* **Work instructions**
Could you transcribe each entry below exactly, minus the images?

* **Record excerpts**
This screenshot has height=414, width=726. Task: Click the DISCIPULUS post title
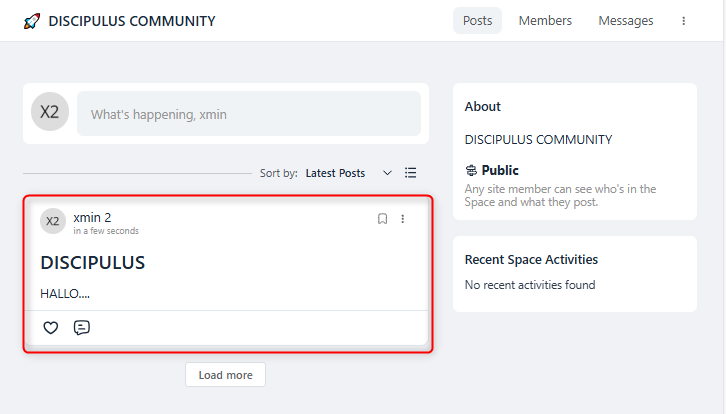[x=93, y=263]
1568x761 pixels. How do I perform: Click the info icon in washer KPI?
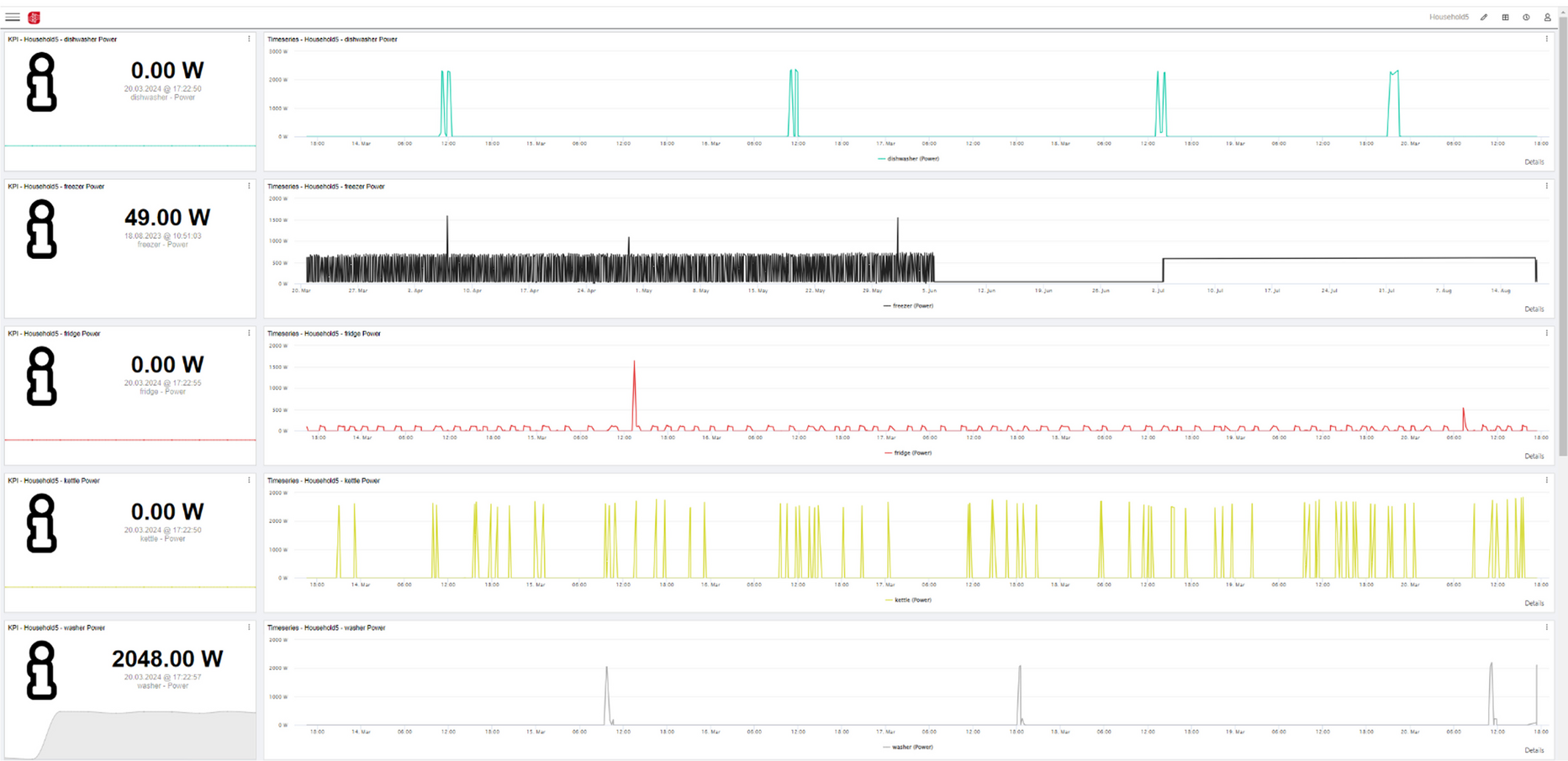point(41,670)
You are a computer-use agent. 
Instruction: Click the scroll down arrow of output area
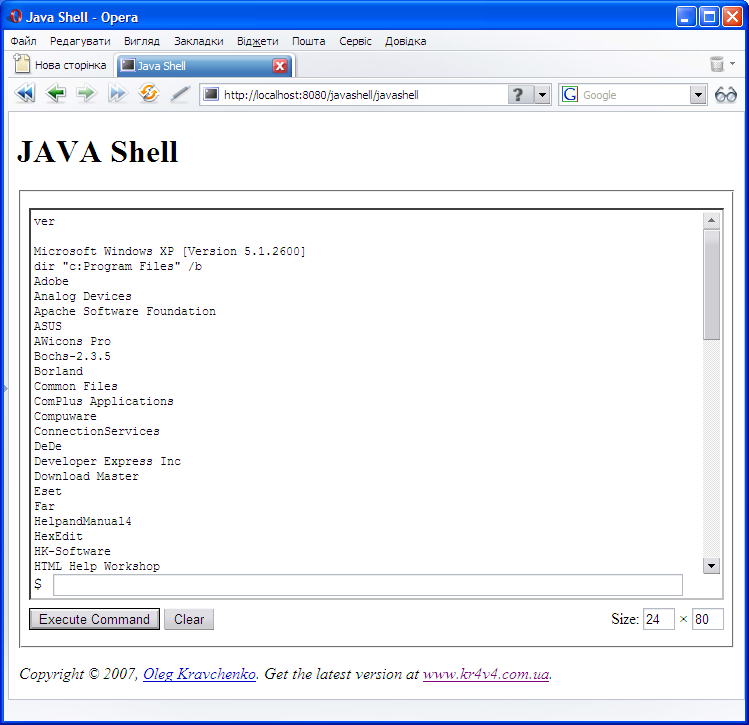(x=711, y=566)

* **Output of the task**
This screenshot has height=414, width=726. Task: Click the DISCIPULUS post title
[x=93, y=263]
1568x761 pixels. How do I perform: Click the info icon in washer KPI?
point(41,670)
You are a computer-use agent. 
Instruction: Click the scroll down arrow of output area
(x=711, y=566)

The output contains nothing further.